Altri monumenti importanti sono: i Caduti Milazzesi per la Patria (situata in Piazza Roma ed eretta nel 1924); la mitica e antica Fonte del Mela (situata di fronte alla Chiesa del Carmine); la Statua della Libertà, costruita in onore di Garibaldi; la Statua di Luigi Rizzo; il monumento Ponte di Milazzo, eretto per ricordare la celebre battaglia del 20 luglio 1860, e il grande mosaico pavimentale che raffigura lo stemma comunale, situato nell’atrio della Chiesa del Carmine.

Statua della Libertà

Opera dello scultore milazzese Francesco Greco ed inaugurata alla presenza di Francesco Crispi il 20 luglio 1897, si erge a metà del percorso del Lungomare Giuseppe Garibaldi.
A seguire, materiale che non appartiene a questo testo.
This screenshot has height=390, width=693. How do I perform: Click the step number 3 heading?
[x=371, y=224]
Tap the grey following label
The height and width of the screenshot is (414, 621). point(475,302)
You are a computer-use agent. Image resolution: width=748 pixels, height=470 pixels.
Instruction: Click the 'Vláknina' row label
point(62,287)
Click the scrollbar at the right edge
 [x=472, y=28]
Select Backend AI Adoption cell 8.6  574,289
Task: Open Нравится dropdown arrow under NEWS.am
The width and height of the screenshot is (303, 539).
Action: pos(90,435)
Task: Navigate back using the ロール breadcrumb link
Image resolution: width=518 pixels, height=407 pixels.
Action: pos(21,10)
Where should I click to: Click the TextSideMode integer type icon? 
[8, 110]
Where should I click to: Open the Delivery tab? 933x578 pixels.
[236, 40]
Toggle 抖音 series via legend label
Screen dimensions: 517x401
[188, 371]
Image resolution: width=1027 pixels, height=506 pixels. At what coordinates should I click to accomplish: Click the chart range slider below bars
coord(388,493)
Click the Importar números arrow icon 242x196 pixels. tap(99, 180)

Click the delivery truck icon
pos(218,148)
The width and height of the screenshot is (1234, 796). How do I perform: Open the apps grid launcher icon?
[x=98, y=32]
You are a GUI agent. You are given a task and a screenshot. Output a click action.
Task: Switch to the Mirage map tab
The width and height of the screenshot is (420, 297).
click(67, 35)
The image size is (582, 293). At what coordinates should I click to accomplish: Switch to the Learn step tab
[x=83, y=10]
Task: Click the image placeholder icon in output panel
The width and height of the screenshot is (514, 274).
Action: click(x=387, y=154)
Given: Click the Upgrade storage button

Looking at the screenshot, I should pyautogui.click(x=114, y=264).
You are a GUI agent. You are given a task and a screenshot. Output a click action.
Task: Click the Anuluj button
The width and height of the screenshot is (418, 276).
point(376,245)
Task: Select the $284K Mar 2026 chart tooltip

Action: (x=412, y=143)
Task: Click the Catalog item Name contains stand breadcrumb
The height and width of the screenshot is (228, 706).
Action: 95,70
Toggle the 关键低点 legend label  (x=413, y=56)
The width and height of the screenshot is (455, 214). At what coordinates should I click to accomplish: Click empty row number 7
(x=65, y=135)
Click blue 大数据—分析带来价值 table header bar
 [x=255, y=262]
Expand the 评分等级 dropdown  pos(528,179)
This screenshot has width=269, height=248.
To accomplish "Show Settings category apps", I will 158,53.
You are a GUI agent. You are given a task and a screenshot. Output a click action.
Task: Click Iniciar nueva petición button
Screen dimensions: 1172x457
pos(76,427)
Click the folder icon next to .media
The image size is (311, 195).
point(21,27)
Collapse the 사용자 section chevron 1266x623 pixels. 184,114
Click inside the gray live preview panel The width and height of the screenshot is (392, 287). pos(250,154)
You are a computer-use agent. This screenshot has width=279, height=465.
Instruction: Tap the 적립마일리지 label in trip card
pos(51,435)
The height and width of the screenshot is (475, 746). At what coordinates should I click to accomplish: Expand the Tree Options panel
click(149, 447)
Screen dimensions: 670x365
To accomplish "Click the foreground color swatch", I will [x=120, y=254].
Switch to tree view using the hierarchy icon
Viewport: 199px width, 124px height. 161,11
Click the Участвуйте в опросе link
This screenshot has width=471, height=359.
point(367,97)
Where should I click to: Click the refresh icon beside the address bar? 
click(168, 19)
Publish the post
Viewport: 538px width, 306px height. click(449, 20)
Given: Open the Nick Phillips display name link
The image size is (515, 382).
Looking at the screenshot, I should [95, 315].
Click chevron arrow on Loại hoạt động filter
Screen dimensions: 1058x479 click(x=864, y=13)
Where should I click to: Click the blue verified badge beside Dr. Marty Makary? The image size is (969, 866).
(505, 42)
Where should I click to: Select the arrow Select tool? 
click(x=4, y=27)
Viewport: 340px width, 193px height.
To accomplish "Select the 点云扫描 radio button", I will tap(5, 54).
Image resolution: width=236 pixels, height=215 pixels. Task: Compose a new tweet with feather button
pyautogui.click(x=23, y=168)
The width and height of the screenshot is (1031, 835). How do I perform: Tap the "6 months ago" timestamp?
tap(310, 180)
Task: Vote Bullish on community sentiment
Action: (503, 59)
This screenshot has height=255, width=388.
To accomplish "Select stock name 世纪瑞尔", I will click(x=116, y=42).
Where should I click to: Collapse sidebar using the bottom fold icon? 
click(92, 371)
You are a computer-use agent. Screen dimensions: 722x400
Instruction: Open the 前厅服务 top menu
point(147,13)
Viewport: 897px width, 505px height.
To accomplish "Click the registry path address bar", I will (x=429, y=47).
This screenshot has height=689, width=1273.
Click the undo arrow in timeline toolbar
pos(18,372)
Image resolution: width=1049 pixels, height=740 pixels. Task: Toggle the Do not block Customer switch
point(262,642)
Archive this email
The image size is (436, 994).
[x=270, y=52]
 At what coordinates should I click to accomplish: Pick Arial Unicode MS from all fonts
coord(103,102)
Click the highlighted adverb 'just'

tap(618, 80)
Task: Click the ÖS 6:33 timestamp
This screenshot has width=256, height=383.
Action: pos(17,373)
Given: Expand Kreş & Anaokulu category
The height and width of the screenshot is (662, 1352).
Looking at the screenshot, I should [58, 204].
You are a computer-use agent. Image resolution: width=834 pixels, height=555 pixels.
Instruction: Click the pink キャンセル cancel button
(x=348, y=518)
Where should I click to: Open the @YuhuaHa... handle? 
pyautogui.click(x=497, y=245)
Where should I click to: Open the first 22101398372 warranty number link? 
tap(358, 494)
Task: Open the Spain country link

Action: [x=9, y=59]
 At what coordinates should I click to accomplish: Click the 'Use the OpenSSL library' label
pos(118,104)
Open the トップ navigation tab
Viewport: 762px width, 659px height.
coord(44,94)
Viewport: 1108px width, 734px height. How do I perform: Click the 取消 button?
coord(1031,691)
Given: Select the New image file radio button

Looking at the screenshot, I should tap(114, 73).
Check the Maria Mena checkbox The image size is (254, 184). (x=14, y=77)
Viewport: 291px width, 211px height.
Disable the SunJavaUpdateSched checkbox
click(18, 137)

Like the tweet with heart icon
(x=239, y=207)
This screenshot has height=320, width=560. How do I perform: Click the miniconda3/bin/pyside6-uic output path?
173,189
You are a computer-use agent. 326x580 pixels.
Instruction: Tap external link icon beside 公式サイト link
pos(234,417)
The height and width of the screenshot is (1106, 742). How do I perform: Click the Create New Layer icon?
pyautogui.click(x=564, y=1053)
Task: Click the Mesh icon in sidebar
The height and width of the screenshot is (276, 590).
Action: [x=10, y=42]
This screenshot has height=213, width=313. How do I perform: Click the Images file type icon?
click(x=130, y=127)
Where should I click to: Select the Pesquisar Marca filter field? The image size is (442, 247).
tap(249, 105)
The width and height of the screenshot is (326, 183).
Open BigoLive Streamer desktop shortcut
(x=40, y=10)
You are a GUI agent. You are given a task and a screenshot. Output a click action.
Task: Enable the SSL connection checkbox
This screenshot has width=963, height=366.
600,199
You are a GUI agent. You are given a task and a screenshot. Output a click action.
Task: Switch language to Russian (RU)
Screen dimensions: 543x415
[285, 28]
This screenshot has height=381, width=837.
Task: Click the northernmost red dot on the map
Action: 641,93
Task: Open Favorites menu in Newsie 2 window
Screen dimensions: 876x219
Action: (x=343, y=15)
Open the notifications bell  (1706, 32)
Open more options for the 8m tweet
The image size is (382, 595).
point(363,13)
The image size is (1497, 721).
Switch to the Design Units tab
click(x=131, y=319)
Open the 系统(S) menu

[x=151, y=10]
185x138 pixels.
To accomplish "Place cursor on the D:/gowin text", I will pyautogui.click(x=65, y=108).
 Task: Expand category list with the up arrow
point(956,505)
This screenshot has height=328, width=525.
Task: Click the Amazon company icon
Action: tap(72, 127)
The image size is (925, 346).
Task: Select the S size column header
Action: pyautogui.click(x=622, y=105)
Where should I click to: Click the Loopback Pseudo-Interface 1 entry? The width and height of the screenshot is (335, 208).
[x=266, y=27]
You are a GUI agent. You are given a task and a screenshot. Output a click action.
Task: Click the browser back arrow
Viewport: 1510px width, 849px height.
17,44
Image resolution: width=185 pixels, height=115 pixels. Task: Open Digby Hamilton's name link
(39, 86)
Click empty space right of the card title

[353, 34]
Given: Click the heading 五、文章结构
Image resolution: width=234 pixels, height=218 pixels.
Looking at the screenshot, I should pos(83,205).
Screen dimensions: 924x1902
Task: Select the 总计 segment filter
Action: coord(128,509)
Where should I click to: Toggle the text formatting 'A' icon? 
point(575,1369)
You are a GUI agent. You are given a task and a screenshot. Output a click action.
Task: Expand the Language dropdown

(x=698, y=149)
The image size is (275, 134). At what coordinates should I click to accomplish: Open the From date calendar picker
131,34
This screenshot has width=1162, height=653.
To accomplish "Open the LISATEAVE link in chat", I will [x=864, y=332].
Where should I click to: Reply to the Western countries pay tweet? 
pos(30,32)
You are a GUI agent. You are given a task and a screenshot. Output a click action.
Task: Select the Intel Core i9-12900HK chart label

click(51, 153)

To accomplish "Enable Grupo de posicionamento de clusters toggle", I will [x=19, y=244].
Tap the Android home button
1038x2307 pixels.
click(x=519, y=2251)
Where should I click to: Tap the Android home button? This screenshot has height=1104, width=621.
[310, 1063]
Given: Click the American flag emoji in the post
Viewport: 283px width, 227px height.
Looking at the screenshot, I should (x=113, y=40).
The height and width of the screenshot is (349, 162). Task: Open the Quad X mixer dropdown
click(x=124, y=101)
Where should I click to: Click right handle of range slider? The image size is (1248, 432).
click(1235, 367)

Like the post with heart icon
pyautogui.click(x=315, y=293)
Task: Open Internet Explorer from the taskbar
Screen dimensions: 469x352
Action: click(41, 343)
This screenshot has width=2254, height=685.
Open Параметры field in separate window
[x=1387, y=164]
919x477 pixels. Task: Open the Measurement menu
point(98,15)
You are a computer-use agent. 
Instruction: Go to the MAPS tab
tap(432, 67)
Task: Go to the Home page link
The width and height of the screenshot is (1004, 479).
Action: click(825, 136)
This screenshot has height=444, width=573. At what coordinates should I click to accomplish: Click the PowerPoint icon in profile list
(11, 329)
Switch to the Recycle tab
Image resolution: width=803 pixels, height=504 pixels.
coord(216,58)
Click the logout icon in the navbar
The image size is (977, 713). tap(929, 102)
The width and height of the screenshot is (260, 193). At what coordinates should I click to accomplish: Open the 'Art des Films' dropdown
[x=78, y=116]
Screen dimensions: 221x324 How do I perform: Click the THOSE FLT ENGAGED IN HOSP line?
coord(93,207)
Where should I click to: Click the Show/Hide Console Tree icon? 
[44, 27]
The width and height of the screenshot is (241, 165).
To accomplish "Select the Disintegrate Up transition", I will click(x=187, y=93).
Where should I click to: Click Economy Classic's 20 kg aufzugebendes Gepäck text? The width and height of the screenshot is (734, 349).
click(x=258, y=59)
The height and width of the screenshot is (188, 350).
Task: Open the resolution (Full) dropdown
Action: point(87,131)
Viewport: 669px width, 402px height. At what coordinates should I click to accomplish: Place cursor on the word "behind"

Nello slanciato piedistallo fregiato da iscrizioni vi sono bei rilievi in bronzo raffiguranti a sinistra Giuseppe Garibaldi appiedato in atto di difendersi con la sciabola da un cavaliere borbonico, e a destra il riposo del generale sulla soglia della Chiesa di Santa Maria Maggiore. Sopra l’alto basamento è raffigurata la Libertà, in marmo, con ai piedi le catene spezzate; tiene alta con la destra una fiaccola e posa la sinistra su uno scudo. Dalla resa convenzionale, la statua ricorda il noto monumento di New York. Fu realizzata per celebrare i caduti nella battaglia che oppose Garibaldi e le sue truppe all’esercito borbonico.